As I mentioned above, metrics like those proposed by Accelerate seemed relevant as they measure precisely the properties we wish to improve. After getting some help from a Itamar Gilad, a professional product management consultant, we settled for Successful Deployments per week as our North Star.
We believe it is a good proxy for productive habits that we want to incentivise: deployments are easy and automated, work reaches users early, and defects can be repaired quickly. For us, more frequent deployments have two positive implications: more services use our PaaS, and those that use it behave productively by deploying more often. We only count “Successful” deployments to ensure that our tools help and incentivise pushing healthy code out.
Here is our North Star tracking dashboard for the past year (the dip at the right is just the last incomplete period.)

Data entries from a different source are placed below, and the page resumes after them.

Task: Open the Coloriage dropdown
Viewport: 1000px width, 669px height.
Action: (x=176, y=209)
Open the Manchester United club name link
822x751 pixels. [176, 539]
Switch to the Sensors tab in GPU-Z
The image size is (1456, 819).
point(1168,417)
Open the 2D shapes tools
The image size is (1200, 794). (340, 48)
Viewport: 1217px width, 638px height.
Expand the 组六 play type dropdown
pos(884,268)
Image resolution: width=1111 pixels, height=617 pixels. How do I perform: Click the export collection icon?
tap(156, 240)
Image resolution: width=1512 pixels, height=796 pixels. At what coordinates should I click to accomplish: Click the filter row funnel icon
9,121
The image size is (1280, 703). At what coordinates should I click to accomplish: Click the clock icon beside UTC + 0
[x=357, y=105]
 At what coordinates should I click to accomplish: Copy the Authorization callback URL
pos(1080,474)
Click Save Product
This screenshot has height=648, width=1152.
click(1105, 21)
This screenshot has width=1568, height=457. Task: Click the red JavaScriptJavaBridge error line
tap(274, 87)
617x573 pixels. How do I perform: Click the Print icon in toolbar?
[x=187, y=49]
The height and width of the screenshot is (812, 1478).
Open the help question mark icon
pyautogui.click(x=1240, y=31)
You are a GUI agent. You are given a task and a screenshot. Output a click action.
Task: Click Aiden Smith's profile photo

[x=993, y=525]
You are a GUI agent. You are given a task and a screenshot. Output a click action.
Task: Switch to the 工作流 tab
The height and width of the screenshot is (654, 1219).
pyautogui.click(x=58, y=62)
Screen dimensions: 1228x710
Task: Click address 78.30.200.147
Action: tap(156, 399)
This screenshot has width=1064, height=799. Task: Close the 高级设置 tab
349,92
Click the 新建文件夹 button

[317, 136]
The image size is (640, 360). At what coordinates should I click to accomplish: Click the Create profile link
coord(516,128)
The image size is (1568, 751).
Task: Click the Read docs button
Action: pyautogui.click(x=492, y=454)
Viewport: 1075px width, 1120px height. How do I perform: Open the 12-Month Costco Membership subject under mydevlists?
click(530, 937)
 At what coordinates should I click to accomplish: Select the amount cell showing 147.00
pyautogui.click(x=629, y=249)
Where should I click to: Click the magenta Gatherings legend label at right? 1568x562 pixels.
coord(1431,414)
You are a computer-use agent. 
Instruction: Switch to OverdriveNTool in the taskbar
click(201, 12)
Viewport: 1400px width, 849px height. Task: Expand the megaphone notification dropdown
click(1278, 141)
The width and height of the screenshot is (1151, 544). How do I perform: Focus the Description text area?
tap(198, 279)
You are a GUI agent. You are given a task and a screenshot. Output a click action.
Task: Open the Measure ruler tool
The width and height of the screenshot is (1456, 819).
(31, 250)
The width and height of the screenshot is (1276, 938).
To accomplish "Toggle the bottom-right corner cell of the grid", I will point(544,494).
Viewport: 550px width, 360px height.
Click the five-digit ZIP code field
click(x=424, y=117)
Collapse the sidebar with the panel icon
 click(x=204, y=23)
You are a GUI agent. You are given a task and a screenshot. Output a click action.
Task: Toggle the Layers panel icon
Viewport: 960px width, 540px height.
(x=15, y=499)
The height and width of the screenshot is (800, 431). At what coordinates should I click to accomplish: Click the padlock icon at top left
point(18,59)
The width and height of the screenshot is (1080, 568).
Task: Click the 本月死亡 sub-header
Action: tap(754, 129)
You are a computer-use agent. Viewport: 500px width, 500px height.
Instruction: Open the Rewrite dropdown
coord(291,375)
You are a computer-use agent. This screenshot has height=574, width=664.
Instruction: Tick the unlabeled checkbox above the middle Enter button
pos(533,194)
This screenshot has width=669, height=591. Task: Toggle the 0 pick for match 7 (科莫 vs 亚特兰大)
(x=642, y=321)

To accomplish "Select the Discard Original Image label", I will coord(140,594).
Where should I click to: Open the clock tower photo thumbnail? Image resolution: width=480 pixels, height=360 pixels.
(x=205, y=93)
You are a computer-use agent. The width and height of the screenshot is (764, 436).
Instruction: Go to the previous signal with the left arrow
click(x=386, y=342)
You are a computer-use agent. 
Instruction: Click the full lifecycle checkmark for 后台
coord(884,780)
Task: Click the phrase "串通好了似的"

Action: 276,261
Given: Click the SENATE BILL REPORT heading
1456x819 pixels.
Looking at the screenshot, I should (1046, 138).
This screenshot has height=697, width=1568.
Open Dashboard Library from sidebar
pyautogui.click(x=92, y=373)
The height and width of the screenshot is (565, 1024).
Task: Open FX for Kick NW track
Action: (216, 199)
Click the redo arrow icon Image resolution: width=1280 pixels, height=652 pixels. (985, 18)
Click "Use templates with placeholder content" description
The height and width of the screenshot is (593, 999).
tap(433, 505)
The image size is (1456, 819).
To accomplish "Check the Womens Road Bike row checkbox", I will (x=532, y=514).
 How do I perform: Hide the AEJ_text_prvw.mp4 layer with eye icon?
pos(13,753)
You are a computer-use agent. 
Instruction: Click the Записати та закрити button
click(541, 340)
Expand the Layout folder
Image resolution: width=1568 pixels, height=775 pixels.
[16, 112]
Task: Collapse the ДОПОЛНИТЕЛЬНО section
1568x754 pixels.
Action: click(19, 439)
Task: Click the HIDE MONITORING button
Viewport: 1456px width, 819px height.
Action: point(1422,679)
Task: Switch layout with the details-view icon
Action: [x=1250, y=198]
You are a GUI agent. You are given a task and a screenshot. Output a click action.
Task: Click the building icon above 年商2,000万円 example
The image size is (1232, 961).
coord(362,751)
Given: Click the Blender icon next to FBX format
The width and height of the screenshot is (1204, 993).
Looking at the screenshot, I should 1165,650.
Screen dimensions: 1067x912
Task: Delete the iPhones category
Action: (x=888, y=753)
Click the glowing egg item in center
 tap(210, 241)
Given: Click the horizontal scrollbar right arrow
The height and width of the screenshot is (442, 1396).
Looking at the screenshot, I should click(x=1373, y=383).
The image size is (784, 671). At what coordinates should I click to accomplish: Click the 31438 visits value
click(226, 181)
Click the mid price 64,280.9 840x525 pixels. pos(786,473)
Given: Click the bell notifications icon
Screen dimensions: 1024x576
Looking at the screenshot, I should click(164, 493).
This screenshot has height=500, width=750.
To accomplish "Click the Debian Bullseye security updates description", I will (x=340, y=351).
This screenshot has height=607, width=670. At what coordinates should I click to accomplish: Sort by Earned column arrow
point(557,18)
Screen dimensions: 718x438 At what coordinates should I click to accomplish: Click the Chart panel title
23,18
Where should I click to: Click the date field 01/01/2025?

This quarter we’ve spent time collecting a whole set of other metrics that influence the North Star (e.g. number of active repos, build durations, etc.) and are fundamental to defining good OKRs.
Harder to quantify, but easier to appreciate, is feedback from our users. A couple of days before the talk we found this in Twitter from an engineer in one of the Spanish marketplaces that were onboarding the Platform in those days.
We have lots of rough edges and potential for improvement, but it feels we are in the right track. My +10 for that hat tip to all the excellent colleagues that have contributed to making this possible, from infrastructure to UX and everything inbetween.